Given exercise: Rewrite the records from the line containing "The image size is (984, 454)." through the end, keeping the requests, and scale every coordinate in the answers by 0.3, rounding to whole numbers with halves going up. Omit the pictures.

[Rows of pointing data]
------------------------------------------------------------

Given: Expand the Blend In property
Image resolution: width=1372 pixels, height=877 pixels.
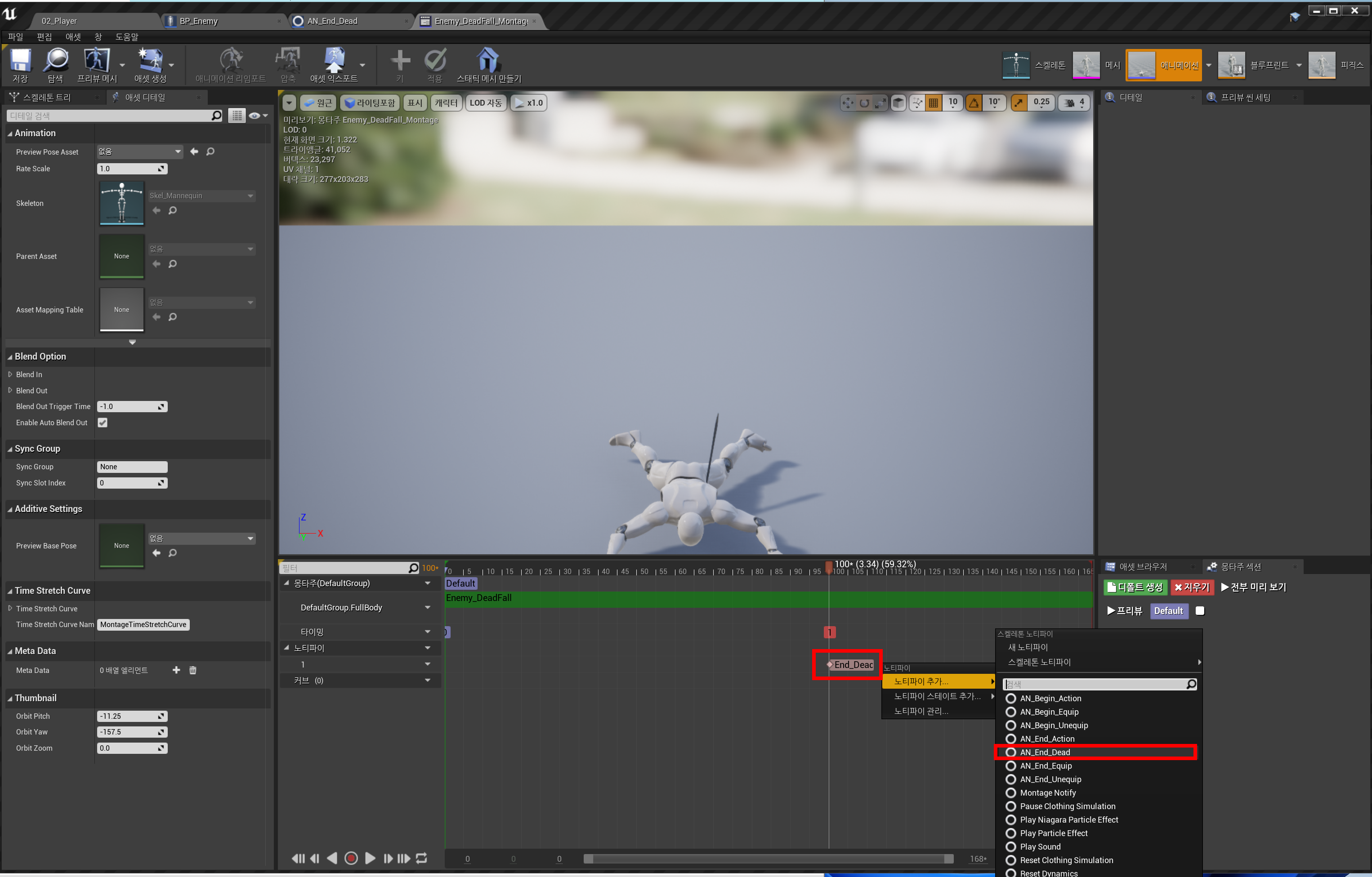Looking at the screenshot, I should click(x=10, y=374).
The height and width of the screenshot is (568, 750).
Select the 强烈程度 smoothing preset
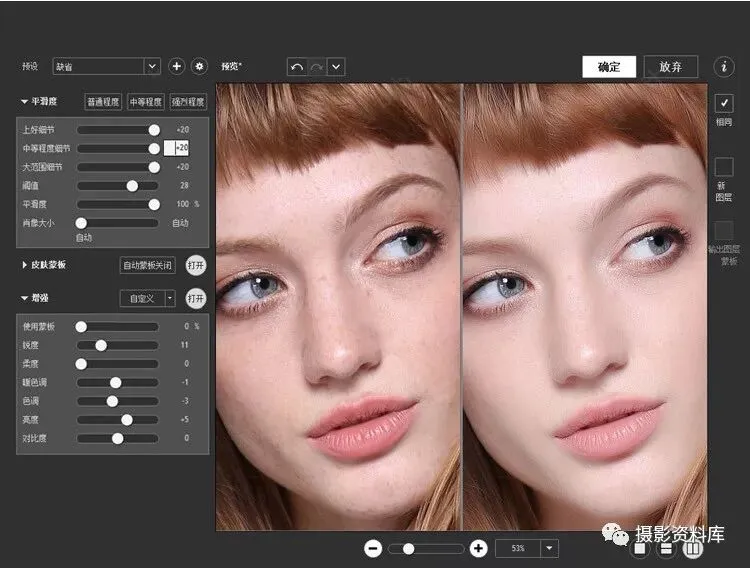[x=186, y=101]
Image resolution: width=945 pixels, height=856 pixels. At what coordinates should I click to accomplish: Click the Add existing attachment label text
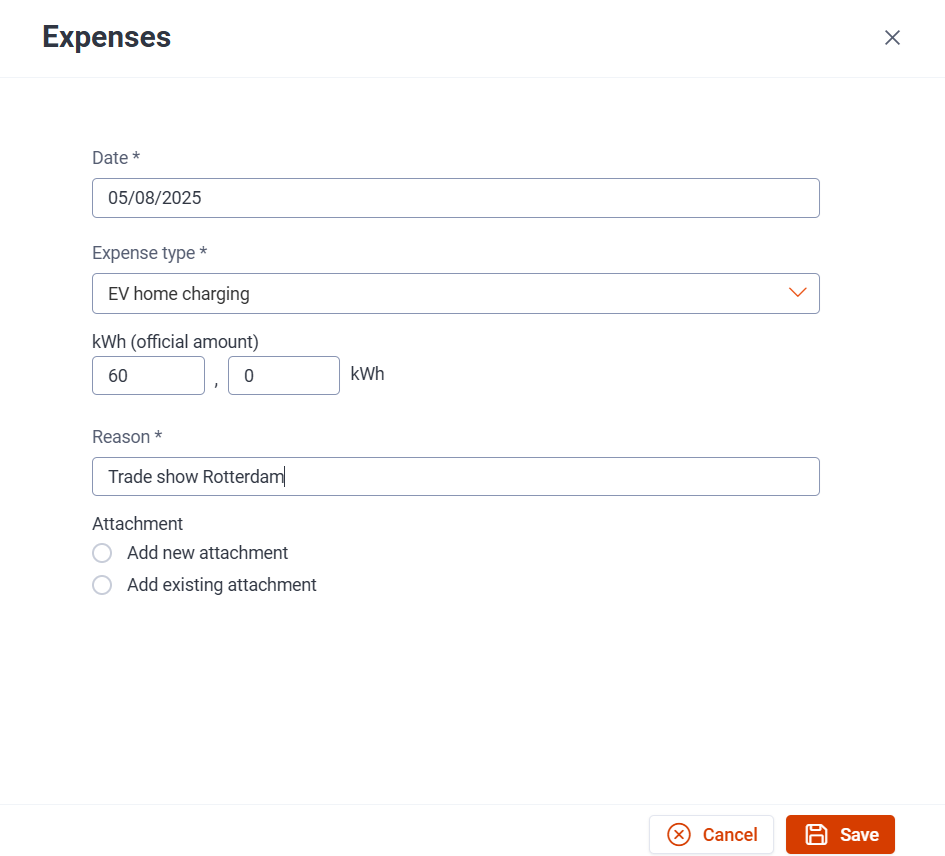tap(221, 585)
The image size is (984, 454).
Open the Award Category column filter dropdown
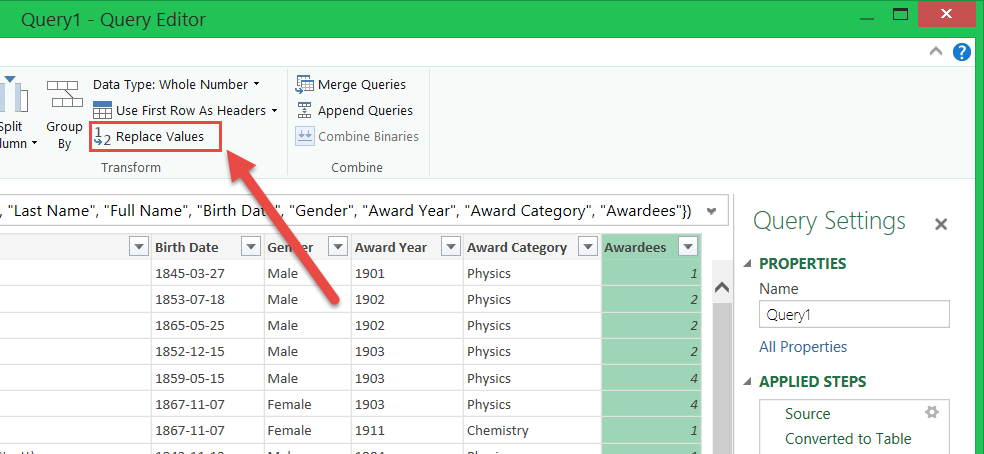point(587,247)
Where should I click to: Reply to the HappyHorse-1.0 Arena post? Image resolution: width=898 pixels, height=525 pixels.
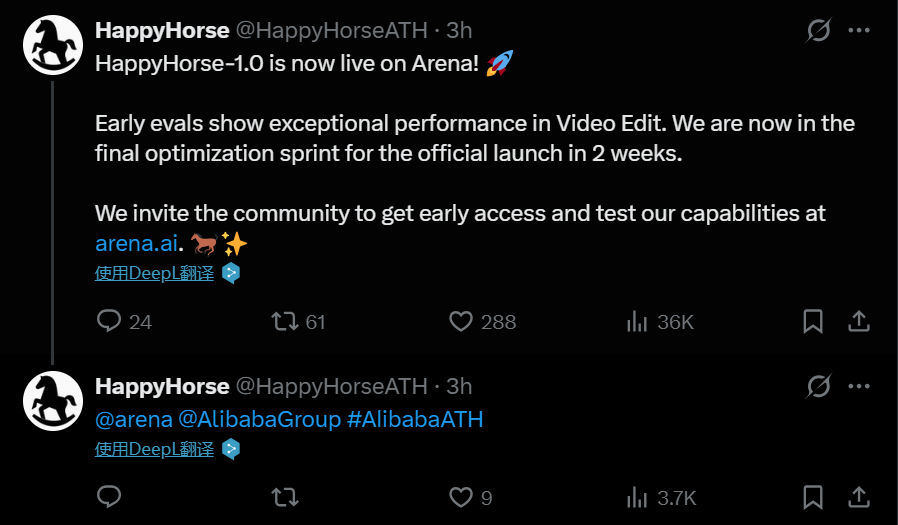pyautogui.click(x=110, y=321)
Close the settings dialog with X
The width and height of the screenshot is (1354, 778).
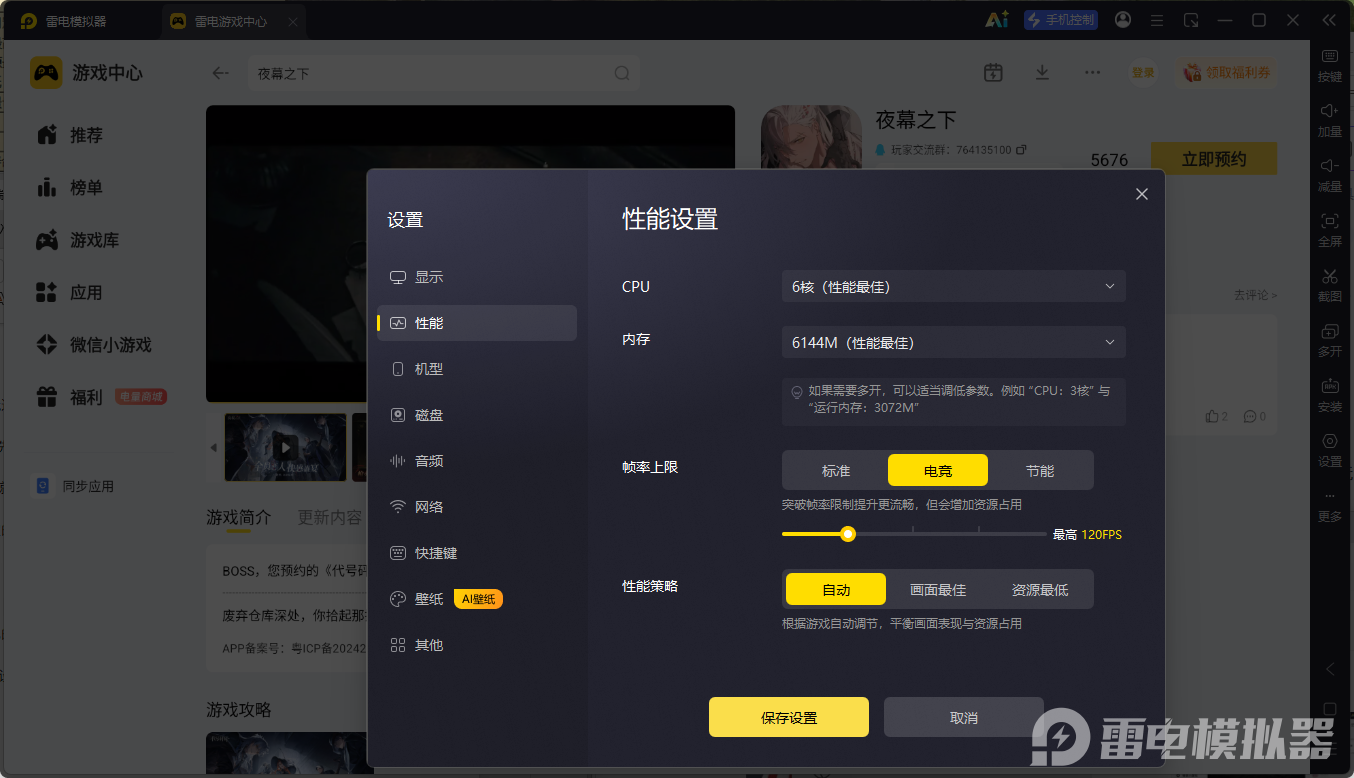[x=1142, y=194]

------------------------------------------------------------

Exercise output:
The image size is (984, 454).
Open the Award Category column filter dropdown
point(176,74)
Where should I click to: Reply to the HappyHorse-1.0 Arena post? Image resolution: width=898 pixels, height=525 pixels.
pyautogui.click(x=33, y=96)
Close the settings dialog with X
The width and height of the screenshot is (1354, 778).
[x=343, y=58]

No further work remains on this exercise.